Hypobaric (low pressure) storage has the capacity to extend the storage and shelf-life of highly perishable horticultural products. Wageningen University & Research (WUR) is testing the performance of this new technology on a range of fresh products. For this, WUR has small R&D hypobaric chambers and larger mobile hypobaric chambers (RipeLockers) available.
Produce is stored in hypobaric chambers. The pressure inside the chambers is reduced via a pump, creating a ‘vacuum’. This means a reduction in O2 partial pressure. Reduced O2 is known to be beneficial for storage and shelf life of various perishables. The O2, CO2 and pressure levels are automatically controlled and dynamically adjusted to the desired conditions.
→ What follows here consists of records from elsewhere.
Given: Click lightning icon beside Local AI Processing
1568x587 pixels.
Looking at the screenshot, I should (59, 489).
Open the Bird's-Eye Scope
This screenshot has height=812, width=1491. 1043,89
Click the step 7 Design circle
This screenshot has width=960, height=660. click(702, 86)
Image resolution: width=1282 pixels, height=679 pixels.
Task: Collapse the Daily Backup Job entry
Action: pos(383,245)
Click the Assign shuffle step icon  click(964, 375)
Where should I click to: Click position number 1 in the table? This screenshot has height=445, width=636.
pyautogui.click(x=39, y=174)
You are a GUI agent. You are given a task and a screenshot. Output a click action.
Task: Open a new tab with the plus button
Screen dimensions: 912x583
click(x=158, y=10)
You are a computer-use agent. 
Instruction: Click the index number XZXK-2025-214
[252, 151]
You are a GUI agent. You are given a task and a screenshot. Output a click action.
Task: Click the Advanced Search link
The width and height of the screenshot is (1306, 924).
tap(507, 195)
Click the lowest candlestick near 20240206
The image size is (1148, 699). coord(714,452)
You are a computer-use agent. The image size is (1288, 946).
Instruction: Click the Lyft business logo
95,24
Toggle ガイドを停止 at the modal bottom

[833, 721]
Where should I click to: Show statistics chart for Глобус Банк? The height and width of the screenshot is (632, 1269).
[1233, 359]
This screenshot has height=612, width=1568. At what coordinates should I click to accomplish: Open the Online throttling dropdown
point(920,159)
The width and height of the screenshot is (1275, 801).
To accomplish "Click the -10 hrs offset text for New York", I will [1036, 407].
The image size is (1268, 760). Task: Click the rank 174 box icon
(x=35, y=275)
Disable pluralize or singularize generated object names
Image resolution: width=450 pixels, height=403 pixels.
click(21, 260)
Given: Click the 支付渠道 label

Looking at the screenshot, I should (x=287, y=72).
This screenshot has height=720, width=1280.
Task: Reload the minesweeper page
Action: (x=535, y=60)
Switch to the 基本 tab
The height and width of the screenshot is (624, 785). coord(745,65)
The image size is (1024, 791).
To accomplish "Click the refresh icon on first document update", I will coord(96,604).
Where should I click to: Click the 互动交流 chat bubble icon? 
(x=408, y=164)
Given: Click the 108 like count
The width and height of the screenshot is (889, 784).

The environment of low pressure itself may have additional effects, for example, reduction of mould growth.
Blueberries were stored at 1 °C for 5 weeks in hypobaric R&D chambers and compared to conventional storage in perforated bags. Observed advantages of the new system on product quality were: reduction of weight loss, less shrivelling and less decay. The exact settings should be further investigated for optimal results.
In a preliminary test to study the possibilities for flowers, roses were stored at 1 °C for 3 weeks in hypobaric chambers and compared with RA and CA storage. This experiment showed the potential of a better vase-life (reduced botrytis infection) after storage under hypobaric conditions.
The conclusion of these experiments is that storing fresh products in a hypobaric chamber may have positive effects on keeping the quality of the products. Since the technique is new, optimal settings still need to be investigated.
Take away message
Thanks to the availability of R&D chambers, the sector can now have products tested under hypobaric conditions and be independently informed about the performance on product quality and practical use.